Exercise prompt →
Continue the passage on workplace cannabis policies from the point where it stops.

The results of poor employee education surrounding workplace cannabis policies are clear. Without a well-communicated policy, your employees may not know what behavior is acceptable, what substances are prohibited surrounding the workday, under what circumstances a cannabis test may be performed, and if their confidentiality will be protected. Less than 20% of employees report their company is doing a good job informing employees about their workplace cannabis policy.  

“We support employers’ rights to have an impairment-free workplace, including drug testing employees for pre-employment, in reasonable suspicion cases or post-incident circumstances, and | or random drug testing programs to include cannabis,” says Katie Mueller, National Safety Council Senior Program Manager. “Our members are eager for support around how to create workplace policies on cannabis use as states legalize its use.”

Provided records →
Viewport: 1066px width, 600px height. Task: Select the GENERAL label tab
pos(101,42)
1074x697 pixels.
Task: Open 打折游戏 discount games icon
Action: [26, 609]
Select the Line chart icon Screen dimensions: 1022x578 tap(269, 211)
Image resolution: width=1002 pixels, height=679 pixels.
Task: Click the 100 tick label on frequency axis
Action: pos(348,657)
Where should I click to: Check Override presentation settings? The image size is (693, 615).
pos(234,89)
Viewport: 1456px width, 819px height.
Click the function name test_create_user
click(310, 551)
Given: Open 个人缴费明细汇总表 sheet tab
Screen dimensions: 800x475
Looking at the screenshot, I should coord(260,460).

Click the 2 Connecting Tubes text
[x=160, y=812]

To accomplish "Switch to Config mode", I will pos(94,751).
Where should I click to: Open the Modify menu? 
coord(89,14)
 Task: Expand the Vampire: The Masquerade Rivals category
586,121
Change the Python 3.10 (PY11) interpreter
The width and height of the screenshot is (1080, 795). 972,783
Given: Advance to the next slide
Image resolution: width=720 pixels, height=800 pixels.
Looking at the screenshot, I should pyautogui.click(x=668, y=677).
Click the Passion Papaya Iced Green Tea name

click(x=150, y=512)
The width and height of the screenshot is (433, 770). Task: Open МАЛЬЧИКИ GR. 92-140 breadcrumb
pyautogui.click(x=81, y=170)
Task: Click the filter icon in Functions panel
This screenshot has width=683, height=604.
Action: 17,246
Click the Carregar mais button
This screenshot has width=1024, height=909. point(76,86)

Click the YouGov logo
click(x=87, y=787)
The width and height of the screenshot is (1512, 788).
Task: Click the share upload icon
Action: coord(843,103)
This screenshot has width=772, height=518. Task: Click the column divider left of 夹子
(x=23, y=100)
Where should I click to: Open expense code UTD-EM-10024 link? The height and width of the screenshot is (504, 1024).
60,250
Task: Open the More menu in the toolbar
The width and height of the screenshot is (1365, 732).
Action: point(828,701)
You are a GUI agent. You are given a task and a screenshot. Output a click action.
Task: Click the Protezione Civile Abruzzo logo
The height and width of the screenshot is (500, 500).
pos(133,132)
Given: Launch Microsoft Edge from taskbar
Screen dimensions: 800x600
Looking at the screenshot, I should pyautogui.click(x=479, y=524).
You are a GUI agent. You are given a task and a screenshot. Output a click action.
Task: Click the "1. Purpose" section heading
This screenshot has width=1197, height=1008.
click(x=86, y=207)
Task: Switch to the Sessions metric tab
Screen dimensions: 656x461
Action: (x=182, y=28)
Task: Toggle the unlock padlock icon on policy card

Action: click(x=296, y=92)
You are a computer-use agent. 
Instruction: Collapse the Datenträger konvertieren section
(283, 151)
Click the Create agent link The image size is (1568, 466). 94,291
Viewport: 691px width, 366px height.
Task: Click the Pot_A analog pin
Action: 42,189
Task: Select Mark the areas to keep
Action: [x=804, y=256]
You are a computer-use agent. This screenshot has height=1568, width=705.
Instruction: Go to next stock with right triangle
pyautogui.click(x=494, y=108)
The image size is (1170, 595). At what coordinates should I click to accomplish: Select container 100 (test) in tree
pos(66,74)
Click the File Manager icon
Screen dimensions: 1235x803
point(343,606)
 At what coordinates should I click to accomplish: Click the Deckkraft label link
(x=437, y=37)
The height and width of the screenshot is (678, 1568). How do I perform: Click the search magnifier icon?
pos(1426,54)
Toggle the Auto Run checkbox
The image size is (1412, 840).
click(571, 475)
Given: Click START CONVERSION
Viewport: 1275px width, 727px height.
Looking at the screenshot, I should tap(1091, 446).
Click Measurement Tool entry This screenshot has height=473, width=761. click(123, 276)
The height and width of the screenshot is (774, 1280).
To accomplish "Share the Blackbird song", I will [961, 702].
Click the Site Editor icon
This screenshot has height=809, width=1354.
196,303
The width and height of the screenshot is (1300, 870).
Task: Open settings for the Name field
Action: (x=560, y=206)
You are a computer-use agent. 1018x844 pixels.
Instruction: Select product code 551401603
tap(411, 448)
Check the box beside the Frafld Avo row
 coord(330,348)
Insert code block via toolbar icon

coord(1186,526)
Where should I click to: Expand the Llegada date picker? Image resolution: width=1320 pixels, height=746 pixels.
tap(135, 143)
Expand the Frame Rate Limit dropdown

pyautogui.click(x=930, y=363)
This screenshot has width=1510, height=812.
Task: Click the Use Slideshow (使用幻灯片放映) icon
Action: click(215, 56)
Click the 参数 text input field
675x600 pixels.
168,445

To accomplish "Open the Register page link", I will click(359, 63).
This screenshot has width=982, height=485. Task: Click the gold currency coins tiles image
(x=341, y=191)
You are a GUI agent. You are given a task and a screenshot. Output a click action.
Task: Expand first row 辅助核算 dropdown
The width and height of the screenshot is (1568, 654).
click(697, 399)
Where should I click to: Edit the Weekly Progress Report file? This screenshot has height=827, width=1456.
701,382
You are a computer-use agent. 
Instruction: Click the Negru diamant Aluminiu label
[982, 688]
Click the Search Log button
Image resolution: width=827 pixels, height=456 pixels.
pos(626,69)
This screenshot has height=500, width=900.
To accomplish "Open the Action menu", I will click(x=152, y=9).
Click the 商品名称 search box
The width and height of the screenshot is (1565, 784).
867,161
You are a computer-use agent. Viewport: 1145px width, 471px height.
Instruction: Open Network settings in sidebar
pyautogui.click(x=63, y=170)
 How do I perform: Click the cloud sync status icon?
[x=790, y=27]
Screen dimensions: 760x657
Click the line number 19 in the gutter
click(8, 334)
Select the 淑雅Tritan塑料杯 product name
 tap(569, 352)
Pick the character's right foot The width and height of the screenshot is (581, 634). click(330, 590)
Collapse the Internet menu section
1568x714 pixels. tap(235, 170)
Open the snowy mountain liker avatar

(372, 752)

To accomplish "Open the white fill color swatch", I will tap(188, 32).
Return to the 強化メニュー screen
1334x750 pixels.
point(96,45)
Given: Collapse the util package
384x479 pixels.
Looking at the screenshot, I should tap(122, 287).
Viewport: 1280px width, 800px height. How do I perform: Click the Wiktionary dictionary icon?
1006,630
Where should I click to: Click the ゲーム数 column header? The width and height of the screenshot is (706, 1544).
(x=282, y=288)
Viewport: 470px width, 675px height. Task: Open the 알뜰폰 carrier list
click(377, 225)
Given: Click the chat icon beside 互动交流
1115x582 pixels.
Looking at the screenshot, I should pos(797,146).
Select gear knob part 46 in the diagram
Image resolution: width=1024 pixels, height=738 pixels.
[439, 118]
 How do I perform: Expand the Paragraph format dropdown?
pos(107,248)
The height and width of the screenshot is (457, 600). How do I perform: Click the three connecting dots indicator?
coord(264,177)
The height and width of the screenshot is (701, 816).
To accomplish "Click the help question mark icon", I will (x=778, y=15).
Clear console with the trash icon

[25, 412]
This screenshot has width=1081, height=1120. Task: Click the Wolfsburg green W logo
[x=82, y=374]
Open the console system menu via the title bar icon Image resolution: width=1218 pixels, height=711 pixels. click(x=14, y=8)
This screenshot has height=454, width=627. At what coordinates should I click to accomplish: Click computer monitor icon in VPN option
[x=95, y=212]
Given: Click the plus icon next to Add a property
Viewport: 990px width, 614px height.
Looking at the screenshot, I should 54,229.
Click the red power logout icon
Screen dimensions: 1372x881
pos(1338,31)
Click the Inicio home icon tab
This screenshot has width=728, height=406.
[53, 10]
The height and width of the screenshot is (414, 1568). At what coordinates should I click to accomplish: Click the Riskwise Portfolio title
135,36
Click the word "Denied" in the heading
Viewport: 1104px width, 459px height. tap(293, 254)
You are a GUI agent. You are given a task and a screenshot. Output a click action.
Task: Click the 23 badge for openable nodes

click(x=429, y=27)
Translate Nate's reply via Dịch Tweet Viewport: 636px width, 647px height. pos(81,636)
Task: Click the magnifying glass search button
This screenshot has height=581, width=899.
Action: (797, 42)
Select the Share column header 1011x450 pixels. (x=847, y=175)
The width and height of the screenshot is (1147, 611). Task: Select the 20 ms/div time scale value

Response for this exercise →
Other key findings from the NSC survey include: 

  • 14% want clear communication via in-person meetings 
  • 11% would prefer more printed education materials 

These findings are troubling enough on their own. But they’re even more concerning when you examine how employees feel about their organizations’ existing policies and programs.  

CAN YOU HAVE A FAIR CANNABIS TESTING POLICY? 

Some NSC survey respondents also report feeling their organization’s current cannabis testing policy is not fair.  

Here are their reasons why: 

  • Limitations of testing 
  • Perceived inequity compared to policies for other substances 
  • Zero-tolerance policies and restrictions on personal use 

“Surprisingly, some employers are not following the actions of policymakers on the decriminalization of cannabis. NSC encourages all employers to be aware of the actions your state and federal policymakers may consider and to have workplace policies, developed along with input from your employees, to address any changes,” says the NSC’s Mueller.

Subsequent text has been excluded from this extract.